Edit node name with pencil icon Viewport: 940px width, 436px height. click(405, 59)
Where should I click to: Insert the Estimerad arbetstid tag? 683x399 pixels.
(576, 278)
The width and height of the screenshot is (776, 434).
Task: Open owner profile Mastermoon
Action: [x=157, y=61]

▶ [Descrição do exercício] Reescreva todos os registros acima como uma lista JSON de strings, com uma string para cada linha e sem as linhas em branco.

▶ [Resposta da tarefa]
[
  "Edit node name with pencil icon Viewport: 940px width, 436px height. click(405, 59)",
  "Where should I click to: Insert the Estimerad arbetstid tag? 683x399 pixels.",
  "(576, 278)",
  "The width and height of the screenshot is (776, 434).",
  "Task: Open owner profile Mastermoon",
  "Action: [x=157, y=61]"
]